A source familiar with the situation confirmed to The Canadian Press that the recently retired player hanged himself in an apparent suicide Wednesday.

It was yet another tragic event for the hockey community, still reeling from the recent deaths of New York Rangers forward Derek Boogaard and Winnipeg Jets forward Rick Rypien.

"There was a bunch of us actually golfing yesterday and as soon as we found out, you stop right away and think: `This is the third guy already this summer,"' Maple Leafs defenceman Luke Schenn told reporters Thursday at the team's practice facility. "It's hard to grasp and see why it's happening."

The string of incidents has raised uncomfortable questions about a possible link between the difficult role each man played in the NHL and his untimely death.

Paul Bissonnette, an enforcer with the Phoenix Coyotes, understands why some people have made that connection. He has first-hand experience of how tough the job can be.

"Just playing that very limited role, in and out of the lineup, you feel worthless," said Bissonnette. "I could see where that would probably wear on guys along with the fighting and getting hit in the head constantly.

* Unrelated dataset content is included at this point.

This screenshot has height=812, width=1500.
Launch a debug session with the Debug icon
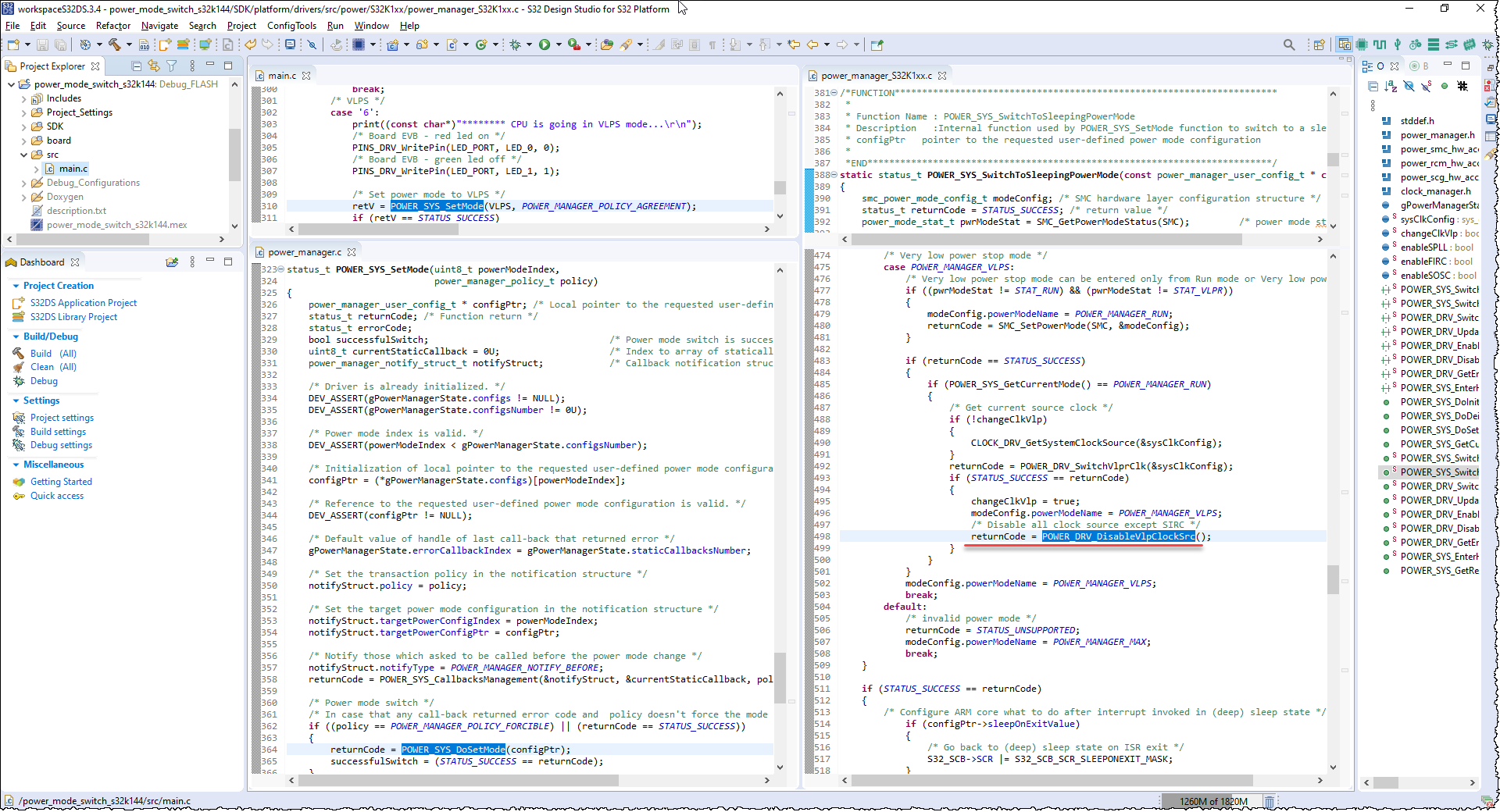pyautogui.click(x=515, y=45)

"The amount of mind games we play with ourselves is very high and that's what people need to realize."

Belak recently retired after spending parts of 14 seasons in the NHL. He was scheduled to work on the Nashville Predators' television and radio broadcasts this coming year and had recently travelled to Toronto to be a contestant on the CBC show "Battle of the Blades."

It seemed like a natural transition for an affable player who rarely found a camera he didn't like.

That friendly demeanour was on display earlier this week when Belak was besieged by members of a youth hockey team while training for the figure skating show at an arena in nearby Mississauga, Ont.

"He was joking, he was happy," said a parent of one of the players. "I didn't sense that anything was odd or off. He wasn't standoffish, he was absolutely open and didn't mind spending the time and just talking for a couple of minutes.

"He was great."

Belak, a Saskatoon native, was a fan favourite during NHL stops in Nashville, Florida, Toronto, Calgary and Colorado. He registered eight goals and 25 assists in 549 career games while amassing 1,263 penalty minutes.

Belak even garnered a following in the United Kingdom after helping the Coventry Blaze win a championship during the NHL lockout. The team plans to honour him before its game on Saturday.

Like Rypien and Boogaard, Belak largely made his living with his fists. He fought 136 times during his NHL career, according to hockeyfights.com.

At least one general manager believes the fact all three men were fighters in the league will prompt some discussion about whether it should still have a place in the sport.

"I'm sure it will have an impact," said Mike Gillis of the Vancouver Canucks. "I'm sure it will create debate. I know in the case of Rick (Rypien), I don't think we ever felt his role and how he played the game was influential in what happened. Perhaps we are wrong.

"We haven't felt that. We didn't feel that before when Rick struggled with some issues and we certainly don't feel that now."

Rypien left the Canucks on two separate occasions while struggling with depression. He was found dead on Aug. 15 at his off-season home in Coleman, Alta., and police said his death was not suspicious.

Boogaard, 28, died May 13 at his Minneapolis apartment due to an accidental mix of alcohol and the painkiller oxycodone.

After news started circulating about Belak's death on Wednesday night, Bissonnette's father stopped by his house to make sure he was OK.

Like Belak, the 26-year-old was a standout defenceman in junior who turned himself into a forward that fights in order to make it to the top as a pro. He acknowledged that it's a little scary to see what's happened to other enforcers this summer.

"I haven't been doing this as long as these guys have, the three guys that passed away," said Bissonnette. "For me to comment on how I'm going to be in five to 10 years, I don't know."


With files from Jim Morris in Vancouver.